Problem requirements> A verbatim repeat of the records beneath this line is needed.

Data shown>
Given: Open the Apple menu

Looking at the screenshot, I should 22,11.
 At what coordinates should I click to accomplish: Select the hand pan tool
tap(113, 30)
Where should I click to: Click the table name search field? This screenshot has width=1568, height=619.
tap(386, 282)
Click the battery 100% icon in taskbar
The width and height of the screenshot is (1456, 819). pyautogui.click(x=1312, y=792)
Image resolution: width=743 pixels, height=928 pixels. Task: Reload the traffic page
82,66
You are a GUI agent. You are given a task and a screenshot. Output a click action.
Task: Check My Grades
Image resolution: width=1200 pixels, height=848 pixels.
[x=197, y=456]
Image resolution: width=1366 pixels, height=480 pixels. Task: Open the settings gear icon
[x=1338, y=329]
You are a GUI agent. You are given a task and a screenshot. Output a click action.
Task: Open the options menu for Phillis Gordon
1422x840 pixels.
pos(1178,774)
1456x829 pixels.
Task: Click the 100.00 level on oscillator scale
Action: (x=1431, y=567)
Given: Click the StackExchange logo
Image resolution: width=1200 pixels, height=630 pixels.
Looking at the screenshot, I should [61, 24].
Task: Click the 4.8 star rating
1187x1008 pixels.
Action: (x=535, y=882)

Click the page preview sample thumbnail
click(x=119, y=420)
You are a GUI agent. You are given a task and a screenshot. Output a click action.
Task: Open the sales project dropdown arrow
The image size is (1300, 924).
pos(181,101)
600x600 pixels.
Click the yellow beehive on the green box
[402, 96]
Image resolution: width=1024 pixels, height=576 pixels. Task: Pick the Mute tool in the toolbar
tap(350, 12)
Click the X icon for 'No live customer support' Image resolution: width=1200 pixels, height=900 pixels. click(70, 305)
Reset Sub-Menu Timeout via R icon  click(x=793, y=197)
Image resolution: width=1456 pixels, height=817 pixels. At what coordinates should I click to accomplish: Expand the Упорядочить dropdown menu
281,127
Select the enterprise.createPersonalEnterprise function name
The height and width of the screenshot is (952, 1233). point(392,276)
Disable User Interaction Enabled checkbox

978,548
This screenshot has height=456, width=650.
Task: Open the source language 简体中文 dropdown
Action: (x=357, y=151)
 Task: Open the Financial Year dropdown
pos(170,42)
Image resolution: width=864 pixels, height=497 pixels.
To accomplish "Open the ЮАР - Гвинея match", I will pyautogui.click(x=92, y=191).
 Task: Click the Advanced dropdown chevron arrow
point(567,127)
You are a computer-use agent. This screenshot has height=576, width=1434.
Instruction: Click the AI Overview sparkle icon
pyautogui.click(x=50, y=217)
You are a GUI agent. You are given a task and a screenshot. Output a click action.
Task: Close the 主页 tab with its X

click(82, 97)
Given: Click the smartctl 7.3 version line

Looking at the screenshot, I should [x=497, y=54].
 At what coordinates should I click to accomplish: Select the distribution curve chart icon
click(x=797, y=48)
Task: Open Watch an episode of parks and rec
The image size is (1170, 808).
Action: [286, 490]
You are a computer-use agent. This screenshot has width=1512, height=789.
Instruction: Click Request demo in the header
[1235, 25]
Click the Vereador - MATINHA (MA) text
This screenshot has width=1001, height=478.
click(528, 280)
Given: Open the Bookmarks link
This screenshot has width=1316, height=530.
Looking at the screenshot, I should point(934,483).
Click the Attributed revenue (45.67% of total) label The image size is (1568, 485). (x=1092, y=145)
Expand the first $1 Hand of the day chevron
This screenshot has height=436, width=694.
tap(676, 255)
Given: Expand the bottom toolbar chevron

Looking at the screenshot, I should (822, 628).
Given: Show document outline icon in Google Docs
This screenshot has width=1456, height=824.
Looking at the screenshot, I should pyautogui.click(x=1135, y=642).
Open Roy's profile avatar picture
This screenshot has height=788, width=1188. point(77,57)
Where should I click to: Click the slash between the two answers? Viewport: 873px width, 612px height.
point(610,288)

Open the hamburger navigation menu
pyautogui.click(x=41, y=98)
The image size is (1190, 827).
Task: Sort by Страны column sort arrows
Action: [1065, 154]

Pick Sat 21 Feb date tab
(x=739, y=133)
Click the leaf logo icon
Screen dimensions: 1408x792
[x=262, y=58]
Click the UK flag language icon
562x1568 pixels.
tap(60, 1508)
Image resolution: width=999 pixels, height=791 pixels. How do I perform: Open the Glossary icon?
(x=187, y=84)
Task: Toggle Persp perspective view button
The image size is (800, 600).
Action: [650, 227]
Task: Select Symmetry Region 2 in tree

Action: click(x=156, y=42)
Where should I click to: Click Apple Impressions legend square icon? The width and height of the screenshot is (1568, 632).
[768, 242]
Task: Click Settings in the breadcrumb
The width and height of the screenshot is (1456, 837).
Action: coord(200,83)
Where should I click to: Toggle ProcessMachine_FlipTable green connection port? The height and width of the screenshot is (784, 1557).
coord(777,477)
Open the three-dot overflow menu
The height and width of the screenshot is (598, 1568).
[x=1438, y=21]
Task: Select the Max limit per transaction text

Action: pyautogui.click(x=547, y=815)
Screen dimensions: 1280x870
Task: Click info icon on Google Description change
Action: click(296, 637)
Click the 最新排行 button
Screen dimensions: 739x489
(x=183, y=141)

Solved exercise>
Given: Open the Apple menu

Looking at the screenshot, I should 22,11.
 At what coordinates should I click to accomplish: Select the hand pan tool
tap(113, 30)
Where should I click to: Click the table name search field? This screenshot has width=1568, height=619.
tap(386, 282)
Click the battery 100% icon in taskbar
The width and height of the screenshot is (1456, 819). pyautogui.click(x=1312, y=792)
Image resolution: width=743 pixels, height=928 pixels. Task: Reload the traffic page
82,66
You are a GUI agent. You are given a task and a screenshot. Output a click action.
Task: Check My Grades
Image resolution: width=1200 pixels, height=848 pixels.
[x=197, y=456]
Image resolution: width=1366 pixels, height=480 pixels. Task: Open the settings gear icon
[x=1338, y=329]
You are a GUI agent. You are given a task and a screenshot. Output a click action.
Task: Open the options menu for Phillis Gordon
1422x840 pixels.
pos(1178,774)
1456x829 pixels.
Task: Click the 100.00 level on oscillator scale
Action: (x=1431, y=567)
Given: Click the StackExchange logo
Image resolution: width=1200 pixels, height=630 pixels.
Looking at the screenshot, I should [61, 24].
Task: Click the 4.8 star rating
1187x1008 pixels.
Action: (x=535, y=882)

Click the page preview sample thumbnail
click(x=119, y=420)
You are a GUI agent. You are given a task and a screenshot. Output a click action.
Task: Open the sales project dropdown arrow
The image size is (1300, 924).
pos(181,101)
600x600 pixels.
Click the yellow beehive on the green box
[402, 96]
Image resolution: width=1024 pixels, height=576 pixels. Task: Pick the Mute tool in the toolbar
tap(350, 12)
Click the X icon for 'No live customer support' Image resolution: width=1200 pixels, height=900 pixels. click(70, 305)
Reset Sub-Menu Timeout via R icon  click(x=793, y=197)
Image resolution: width=1456 pixels, height=817 pixels. At what coordinates should I click to accomplish: Expand the Упорядочить dropdown menu
281,127
Select the enterprise.createPersonalEnterprise function name
The height and width of the screenshot is (952, 1233). point(392,276)
Disable User Interaction Enabled checkbox

978,548
This screenshot has height=456, width=650.
Task: Open the source language 简体中文 dropdown
Action: (x=357, y=151)
 Task: Open the Financial Year dropdown
pos(170,42)
Image resolution: width=864 pixels, height=497 pixels.
To accomplish "Open the ЮАР - Гвинея match", I will pyautogui.click(x=92, y=191).
 Task: Click the Advanced dropdown chevron arrow
point(567,127)
You are a computer-use agent. This screenshot has height=576, width=1434.
Instruction: Click the AI Overview sparkle icon
pyautogui.click(x=50, y=217)
You are a GUI agent. You are given a task and a screenshot. Output a click action.
Task: Close the 主页 tab with its X

click(82, 97)
Given: Click the smartctl 7.3 version line

Looking at the screenshot, I should [x=497, y=54].
 At what coordinates should I click to accomplish: Select the distribution curve chart icon
click(x=797, y=48)
Task: Open Watch an episode of parks and rec
The image size is (1170, 808).
Action: [286, 490]
You are a computer-use agent. This screenshot has width=1512, height=789.
Instruction: Click Request demo in the header
[1235, 25]
Click the Vereador - MATINHA (MA) text
This screenshot has width=1001, height=478.
click(528, 280)
Given: Open the Bookmarks link
This screenshot has width=1316, height=530.
Looking at the screenshot, I should point(934,483).
Click the Attributed revenue (45.67% of total) label The image size is (1568, 485). (x=1092, y=145)
Expand the first $1 Hand of the day chevron
This screenshot has height=436, width=694.
tap(676, 255)
Given: Expand the bottom toolbar chevron

Looking at the screenshot, I should (822, 628).
Given: Show document outline icon in Google Docs
This screenshot has width=1456, height=824.
Looking at the screenshot, I should pyautogui.click(x=1135, y=642).
Open Roy's profile avatar picture
This screenshot has height=788, width=1188. point(77,57)
Where should I click to: Click the slash between the two answers? Viewport: 873px width, 612px height.
point(610,288)

Open the hamburger navigation menu
pyautogui.click(x=41, y=98)
The image size is (1190, 827).
Task: Sort by Страны column sort arrows
Action: [1065, 154]

Pick Sat 21 Feb date tab
(x=739, y=133)
Click the leaf logo icon
Screen dimensions: 1408x792
[x=262, y=58]
Click the UK flag language icon
562x1568 pixels.
tap(60, 1508)
Image resolution: width=999 pixels, height=791 pixels. How do I perform: Open the Glossary icon?
(x=187, y=84)
Task: Toggle Persp perspective view button
The image size is (800, 600).
Action: [650, 227]
Task: Select Symmetry Region 2 in tree

Action: click(x=156, y=42)
Where should I click to: Click Apple Impressions legend square icon? The width and height of the screenshot is (1568, 632).
[768, 242]
Task: Click Settings in the breadcrumb
The width and height of the screenshot is (1456, 837).
Action: coord(200,83)
Where should I click to: Toggle ProcessMachine_FlipTable green connection port? The height and width of the screenshot is (784, 1557).
coord(777,477)
Open the three-dot overflow menu
The height and width of the screenshot is (598, 1568).
[x=1438, y=21]
Task: Select the Max limit per transaction text

Action: pyautogui.click(x=547, y=815)
Screen dimensions: 1280x870
Task: Click info icon on Google Description change
Action: click(296, 637)
Click the 最新排行 button
Screen dimensions: 739x489
(x=183, y=141)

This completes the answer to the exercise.